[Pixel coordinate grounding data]
**********

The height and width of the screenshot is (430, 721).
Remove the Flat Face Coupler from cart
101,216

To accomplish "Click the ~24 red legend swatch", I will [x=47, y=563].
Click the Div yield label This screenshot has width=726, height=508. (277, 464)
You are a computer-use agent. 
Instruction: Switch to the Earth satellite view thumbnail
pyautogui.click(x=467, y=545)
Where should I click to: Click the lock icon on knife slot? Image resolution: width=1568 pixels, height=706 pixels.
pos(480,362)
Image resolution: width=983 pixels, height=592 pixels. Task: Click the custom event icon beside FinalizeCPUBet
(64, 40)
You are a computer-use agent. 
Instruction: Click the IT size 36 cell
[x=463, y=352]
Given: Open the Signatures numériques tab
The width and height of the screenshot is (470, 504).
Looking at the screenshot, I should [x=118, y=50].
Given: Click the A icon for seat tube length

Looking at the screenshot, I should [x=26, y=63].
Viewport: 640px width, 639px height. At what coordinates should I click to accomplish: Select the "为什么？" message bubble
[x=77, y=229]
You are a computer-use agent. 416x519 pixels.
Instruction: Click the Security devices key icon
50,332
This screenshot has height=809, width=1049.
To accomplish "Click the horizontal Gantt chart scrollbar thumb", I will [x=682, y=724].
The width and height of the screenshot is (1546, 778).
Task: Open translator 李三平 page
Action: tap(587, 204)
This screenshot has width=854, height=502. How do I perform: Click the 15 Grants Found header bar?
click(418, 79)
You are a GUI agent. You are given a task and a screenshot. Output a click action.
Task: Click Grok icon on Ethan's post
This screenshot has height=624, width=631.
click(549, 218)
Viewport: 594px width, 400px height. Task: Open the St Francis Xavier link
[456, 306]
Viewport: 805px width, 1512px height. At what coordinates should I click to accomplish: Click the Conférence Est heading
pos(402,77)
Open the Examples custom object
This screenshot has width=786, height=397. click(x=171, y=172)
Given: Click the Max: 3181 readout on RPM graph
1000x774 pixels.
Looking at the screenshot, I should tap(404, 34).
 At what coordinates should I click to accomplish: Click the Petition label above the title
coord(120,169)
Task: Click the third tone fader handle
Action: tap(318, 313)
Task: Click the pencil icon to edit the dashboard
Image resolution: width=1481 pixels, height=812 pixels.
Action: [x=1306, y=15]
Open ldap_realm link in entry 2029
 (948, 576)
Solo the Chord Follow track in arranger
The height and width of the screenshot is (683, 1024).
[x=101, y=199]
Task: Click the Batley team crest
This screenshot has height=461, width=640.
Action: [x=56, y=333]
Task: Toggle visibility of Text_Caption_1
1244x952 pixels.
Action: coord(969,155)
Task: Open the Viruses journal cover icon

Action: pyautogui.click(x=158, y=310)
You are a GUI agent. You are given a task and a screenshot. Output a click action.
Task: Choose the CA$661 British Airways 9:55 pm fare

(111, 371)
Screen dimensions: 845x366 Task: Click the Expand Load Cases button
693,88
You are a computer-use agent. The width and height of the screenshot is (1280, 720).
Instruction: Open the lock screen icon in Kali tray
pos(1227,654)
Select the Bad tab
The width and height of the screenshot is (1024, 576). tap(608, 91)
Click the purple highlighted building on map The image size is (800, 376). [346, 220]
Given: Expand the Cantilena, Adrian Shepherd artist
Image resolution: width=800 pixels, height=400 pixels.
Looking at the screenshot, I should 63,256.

**********

**Your assignment**:
The answer is the full set of records above, repeated exactly.

**Solution for this task**:
The height and width of the screenshot is (430, 721).
Remove the Flat Face Coupler from cart
101,216

To accomplish "Click the ~24 red legend swatch", I will [x=47, y=563].
Click the Div yield label This screenshot has width=726, height=508. (277, 464)
You are a computer-use agent. 
Instruction: Switch to the Earth satellite view thumbnail
pyautogui.click(x=467, y=545)
Where should I click to: Click the lock icon on knife slot? Image resolution: width=1568 pixels, height=706 pixels.
pos(480,362)
Image resolution: width=983 pixels, height=592 pixels. Task: Click the custom event icon beside FinalizeCPUBet
(64, 40)
You are a computer-use agent. 
Instruction: Click the IT size 36 cell
[x=463, y=352]
Given: Open the Signatures numériques tab
The width and height of the screenshot is (470, 504).
Looking at the screenshot, I should [x=118, y=50].
Given: Click the A icon for seat tube length

Looking at the screenshot, I should [x=26, y=63].
Viewport: 640px width, 639px height. At what coordinates should I click to accomplish: Select the "为什么？" message bubble
[x=77, y=229]
You are a computer-use agent. 416x519 pixels.
Instruction: Click the Security devices key icon
50,332
This screenshot has height=809, width=1049.
To accomplish "Click the horizontal Gantt chart scrollbar thumb", I will [x=682, y=724].
The width and height of the screenshot is (1546, 778).
Task: Open translator 李三平 page
Action: tap(587, 204)
This screenshot has width=854, height=502. How do I perform: Click the 15 Grants Found header bar?
click(418, 79)
You are a GUI agent. You are given a task and a screenshot. Output a click action.
Task: Click Grok icon on Ethan's post
This screenshot has height=624, width=631.
click(549, 218)
Viewport: 594px width, 400px height. Task: Open the St Francis Xavier link
[456, 306]
Viewport: 805px width, 1512px height. At what coordinates should I click to accomplish: Click the Conférence Est heading
pos(402,77)
Open the Examples custom object
This screenshot has width=786, height=397. click(x=171, y=172)
Given: Click the Max: 3181 readout on RPM graph
1000x774 pixels.
Looking at the screenshot, I should tap(404, 34).
 At what coordinates should I click to accomplish: Click the Petition label above the title
coord(120,169)
Task: Click the third tone fader handle
Action: tap(318, 313)
Task: Click the pencil icon to edit the dashboard
Image resolution: width=1481 pixels, height=812 pixels.
Action: [x=1306, y=15]
Open ldap_realm link in entry 2029
 (948, 576)
Solo the Chord Follow track in arranger
The height and width of the screenshot is (683, 1024).
[x=101, y=199]
Task: Click the Batley team crest
This screenshot has height=461, width=640.
Action: [x=56, y=333]
Task: Toggle visibility of Text_Caption_1
1244x952 pixels.
Action: coord(969,155)
Task: Open the Viruses journal cover icon

Action: pyautogui.click(x=158, y=310)
You are a GUI agent. You are given a task and a screenshot. Output a click action.
Task: Choose the CA$661 British Airways 9:55 pm fare

(111, 371)
Screen dimensions: 845x366 Task: Click the Expand Load Cases button
693,88
You are a computer-use agent. The width and height of the screenshot is (1280, 720).
Instruction: Open the lock screen icon in Kali tray
pos(1227,654)
Select the Bad tab
The width and height of the screenshot is (1024, 576). tap(608, 91)
Click the purple highlighted building on map The image size is (800, 376). [346, 220]
Given: Expand the Cantilena, Adrian Shepherd artist
Image resolution: width=800 pixels, height=400 pixels.
Looking at the screenshot, I should 63,256.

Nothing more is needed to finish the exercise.